And still more old stuff. At this rate, I'll run out of things to photograph sometime in the year 2045.
This is a 25mm white metal figure of a "mounted wraith". It's probably by Ral Partha, but I don't remember. Oh, come on, who are we fooling, it's a Nazgul, just going by a different name. I thought the skinned, partially skeletal horse was a fun touch, and I liked the idea of mounting this hideous bloody thing on a pastoral base with trees and grass, sort of a "Extreme Cage-Fighting invades the Shire" kind of effect.
A GHQ 1/24ooth scale wargaming model of the Japanese aircraft carrier Zuikaku, as it appeared on the morning of December 7th, 1941. Except that the real Zuikaku probably wasn't mounted on a slab of balsa wood...
A tiny ship model intended for wargaming use. This was made by GHQ, and I think it's 1/1200th scale USS Constitution. Funny how it can sail without any crew or rigging at all... But since it's a wargaming model, it's intended to be moved by a wargamer's thick, clumsy fingers, not wind, so who needs a crew, huh? It used to have itty-bitty flags and pennants, but alas, it turns out that 1/1200th scale flags and pennants have a shorter half-life than atoms of Einsteinium.

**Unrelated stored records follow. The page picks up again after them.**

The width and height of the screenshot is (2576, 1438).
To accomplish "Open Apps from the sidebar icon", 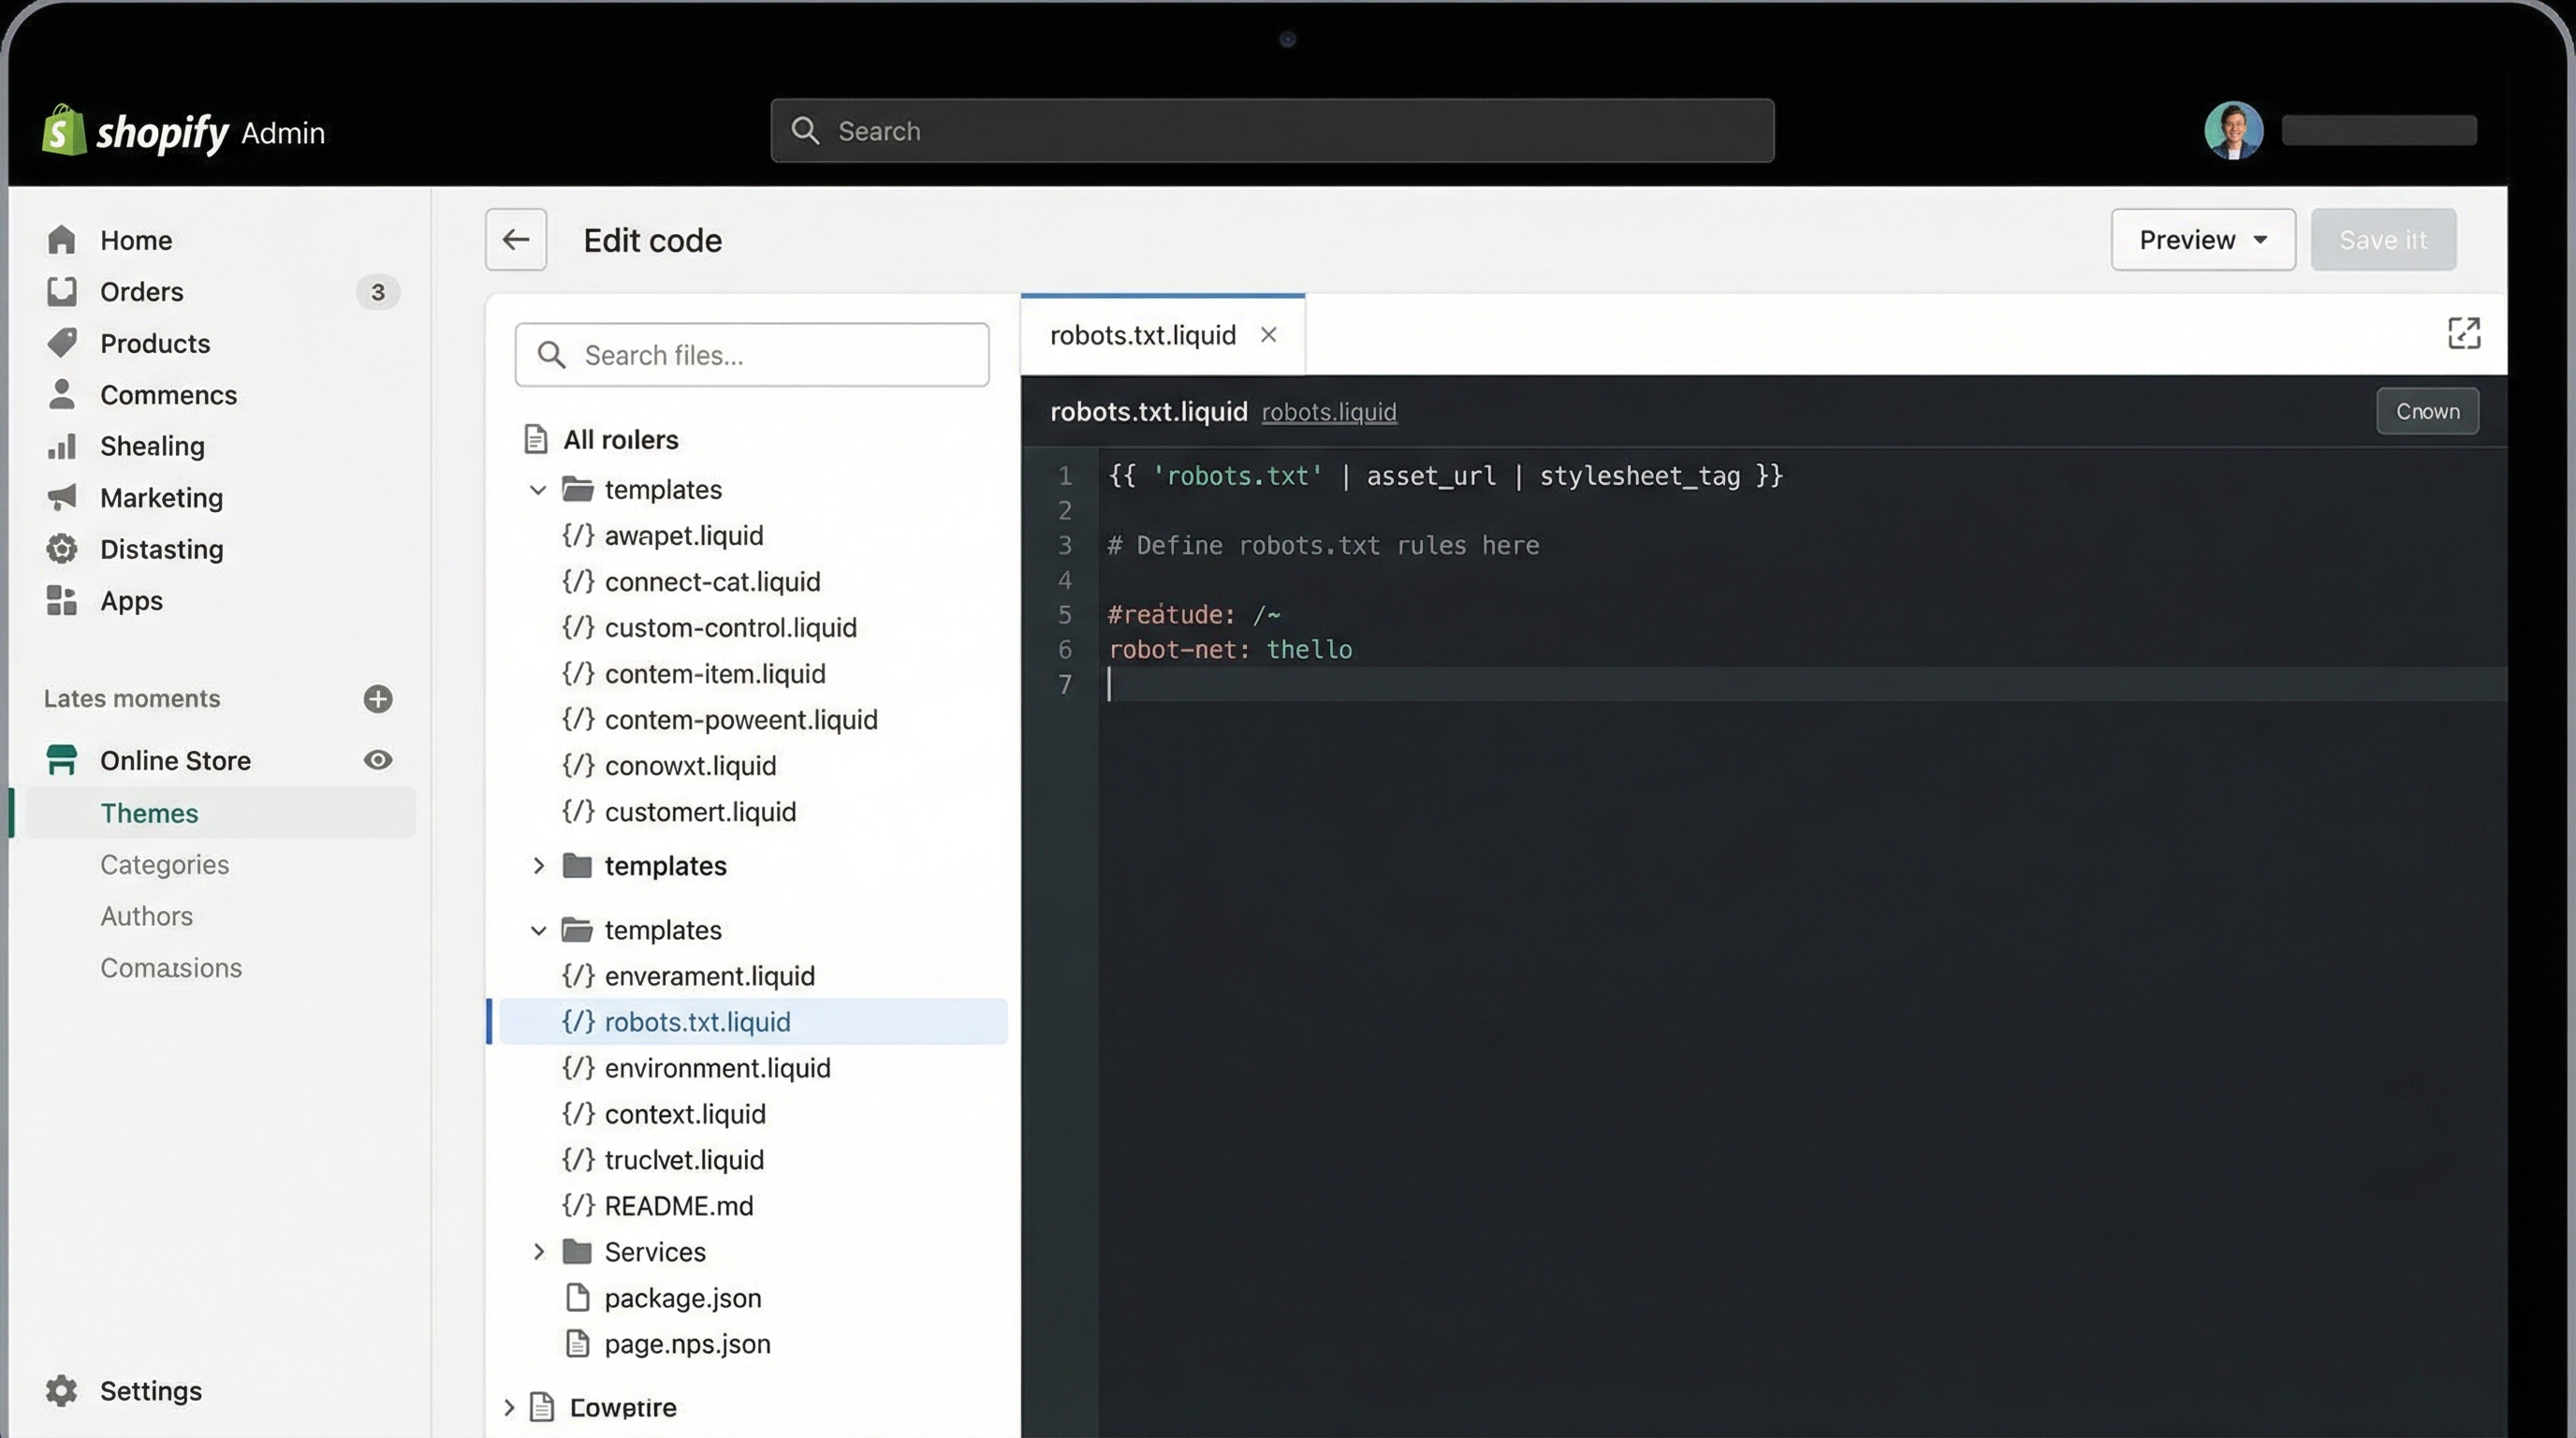I will click(x=61, y=600).
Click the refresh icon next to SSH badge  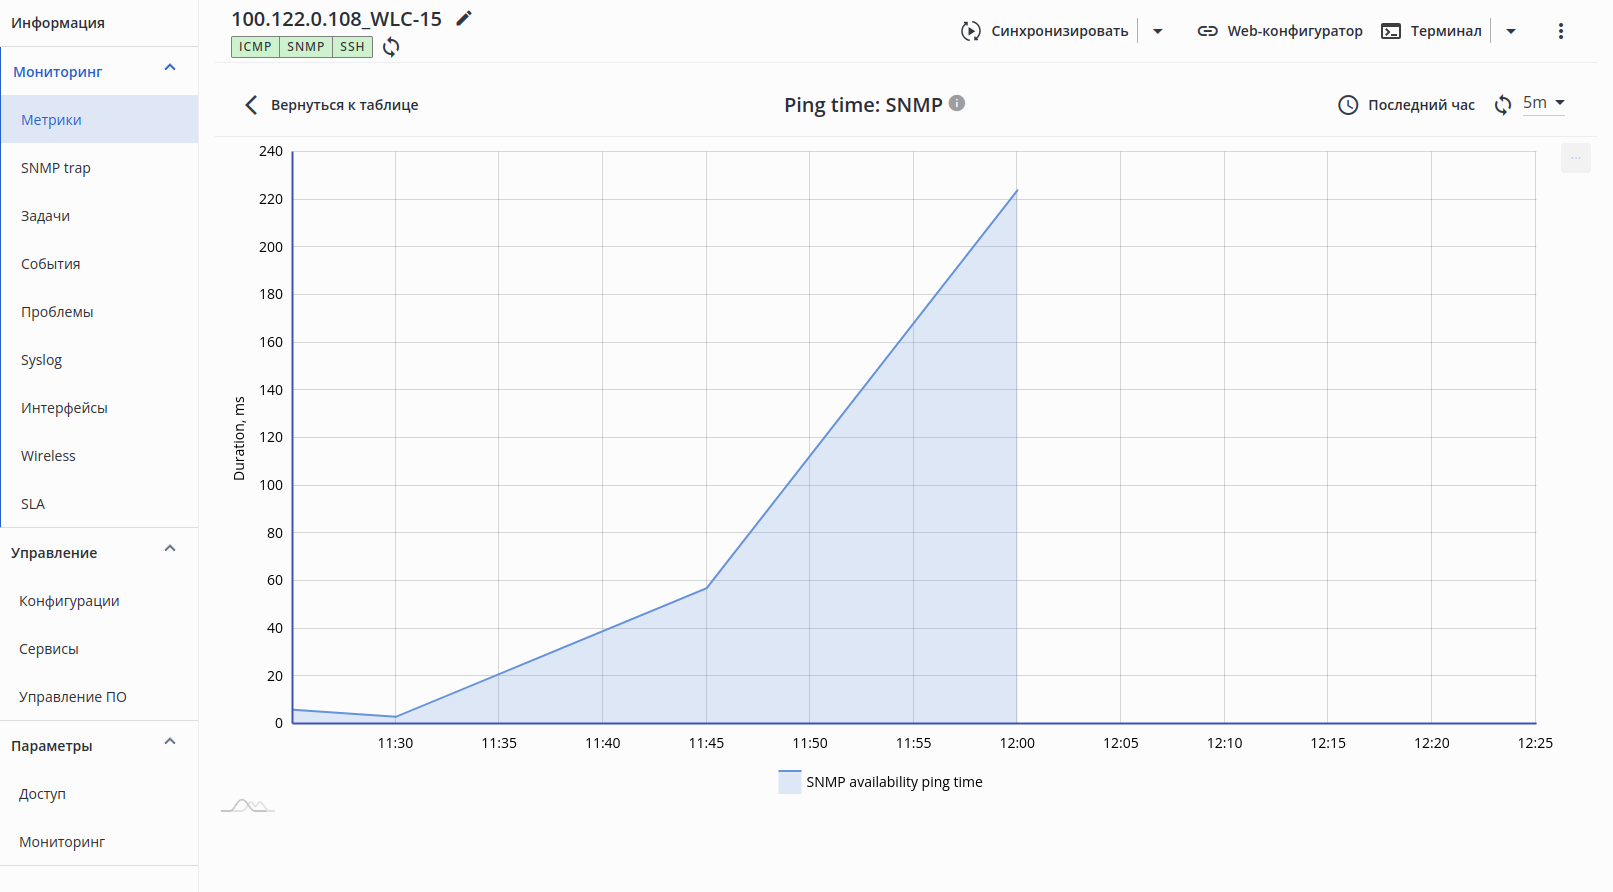391,47
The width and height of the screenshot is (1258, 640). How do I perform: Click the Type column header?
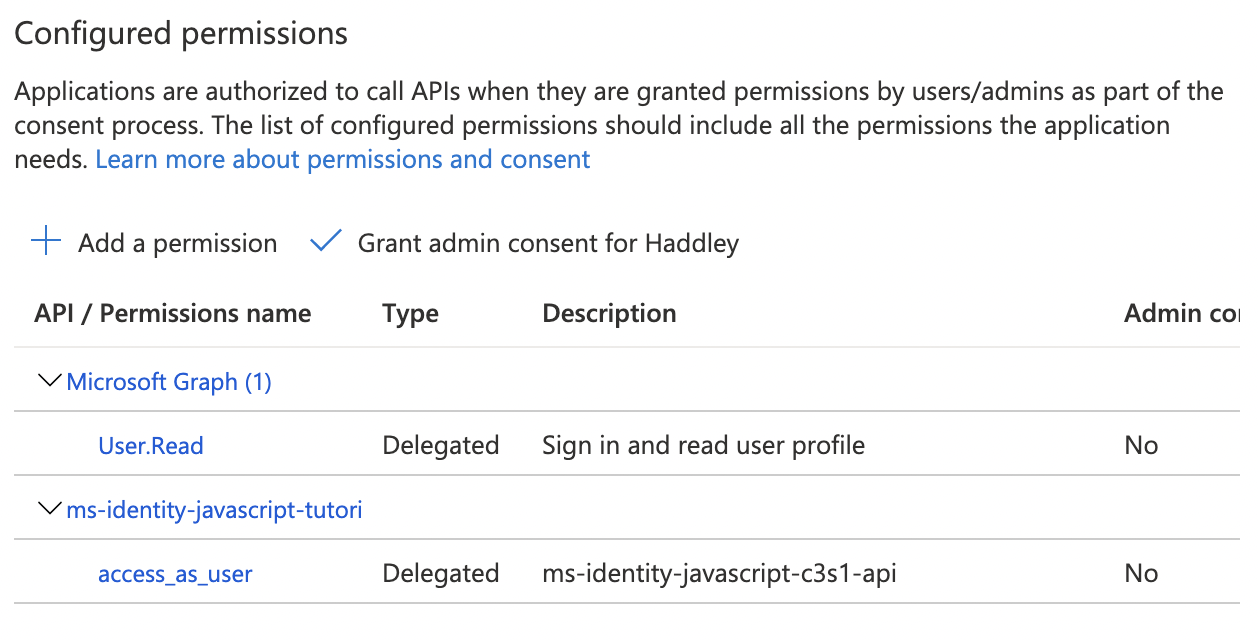click(410, 314)
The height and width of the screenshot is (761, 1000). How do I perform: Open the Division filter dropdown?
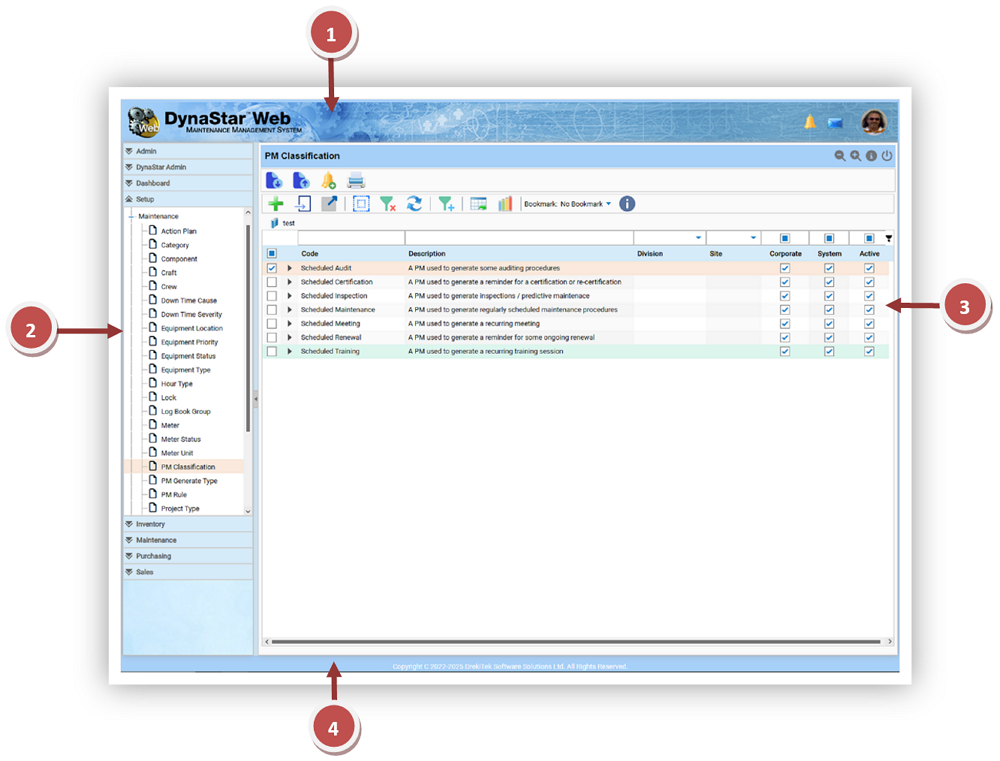[697, 238]
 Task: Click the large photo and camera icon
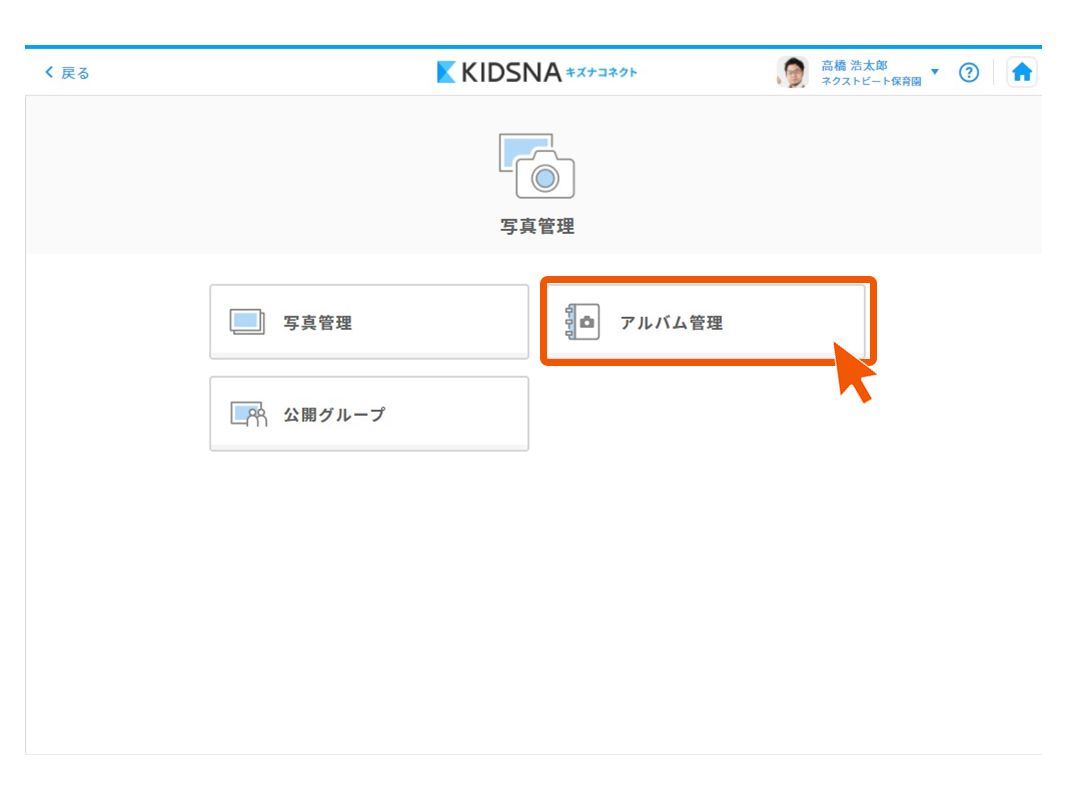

More wargaming models. These are 1/2400th scale "Micro-Nauts" sold by GHQ. They're fabulously detailed considering their size, though they'll drive you half-mad in assembly, and fully mad in painting. The ship in the foreground is the light cruiser USS Phoenix, CL-46. It survived World War Two and was subsequently sold to Argentina, where it was renamed General Belgrano and eventually sent to Davy Jones's Locker courtesy of the nuclear submarine HMS Conqueror. The ship in the background is the USS Montana, BB-70, a proposed "super-Iowa" battleship with an additional triple 16-inch turret aft. Though some metal was cut and welded, none of the super-Iowas were ever finished, though if memory serves the bow of one was grafted onto one of the Iowas after it was damaged.